On Thursday, January 13, 2005, at 06:04 PM, Ofer Shezaf wrote:
>
> Thanks Jeremiah
>
> One righteous within the City of Sodom.... I already thought that I'll
> get only tones of answers showing me the light of "file" ...
Lets hope the Internet doesn't suffer a biblical apocalypse...
>> -----Original Message-----
>> on Monday, January 10 Jeremiah Grossman wrote:
>>
>> 3) Is the file within certain size constraints? If not, fail.
>
> As this is not directly type related, it sort of belongs to along list
> of checks that an Application IDS should do (RFC compliance for
> example).
Another fine option. Actually, I guess there could be three places
to put this check. In the web server config, the web application, and
IDS device.
Either way, you really don't want someone uploading a Gig of garbage to
your web server.
>> 5) If is an HTML file, then run it through some security filtering
>> libraries.
>
> Probably true to other file types as well...
Certainly.
>> * Hopefully I got the steps right. Someone might want to double check
>> the logic flow *
>>
>> With respect to the question, step 4 is where the details really
>> matter. While you could use the unix 'file' command (as suggest by
>> another poster) to determine actual file type, I would prefer another
>> approach.
>
> How right you are regarding "file": while file is a very nice and
> useful
> utility, it is productivity oriented and not very security oriented:
> - It matches very short signatures, making it relatively simple to
> evade
> it.
> - It has some big identification holes, at least in the magic file I'm
> using (while it detects sub versions of a PDF file, it detects both
> word
> and excel as a "Microsoft office document"

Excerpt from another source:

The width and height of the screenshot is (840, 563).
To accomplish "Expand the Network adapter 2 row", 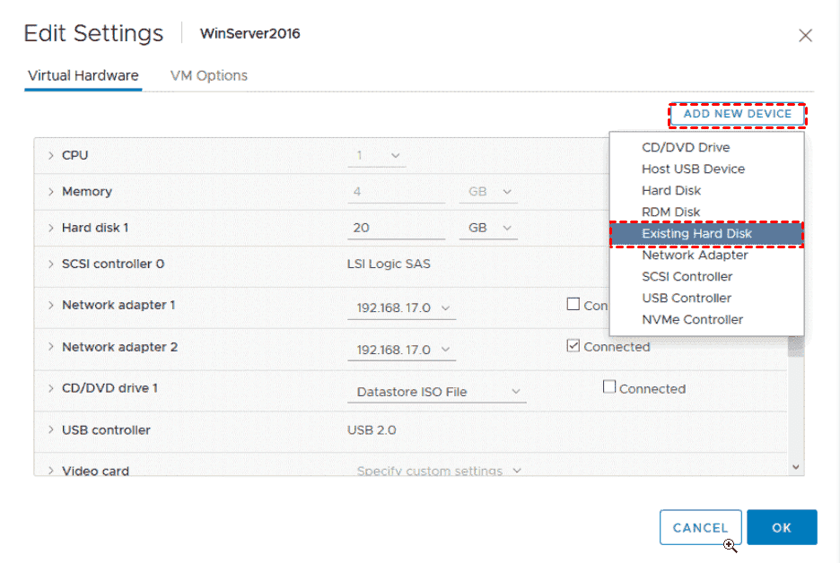I will click(51, 347).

> - It does little to detect content of text files, so that a perl, shell
> and java script files are all detected the same.
> The reason is not just that these shortcomings is not just that the
> magic file is not large enough: the detection operators it supports are
> rather limited. For example it does not support scanning the files for
> a
> signature, but only looking for it at a predefined offset.
> I'm also not sure that it is very well optimized for real time traffic
> inspection required by an application security protection system such
> as
> my company's product.
Very interesting data points. Someone has obviously done they're
homework on the matter.
>> Use the content-type header value that the files claims to be and
> parse
>> based on that premise. For instance if the file claimed to be GIF when
>> it hits step 4, run it through an image parser and see if there are
> any
>> errors. Usually when I see files uploaded via web interface, the
>> expect type of file is fairly limited for the most part. Normally
> maybe
>> a few types of text files (HTML, CSV, XML), pictures (GIF, JPG, PNG),
>> possibly mp3's, etc. I would handle each type of file on a
> case-by-case
>> basis.
>>
>
> The problem with full parsing of each type is that it just takes too
> long for a real time product such as the one we do. I'm looking for an
> interim solution that does not require full parsing but does not rely
> on
> limited signatures.
Performance. A good point I failed to consider. And yes, the process
would severely
lag depending on the file-type, length and number of connections.
Do you think it might be possible to check a documents data format
validity without actually parsing it into a data structure? I think
some XML tools might do something like this currently.
> One tool that I've found is trid
> (http://mark0.ngi.it/soft-trid-e.html).
> It is signature based but employs much stronger signatures. It also has
> a unique tool to build those signatures from a collection of files.
Interesting. I hadn't come across this before.
Received on Jan 16 2005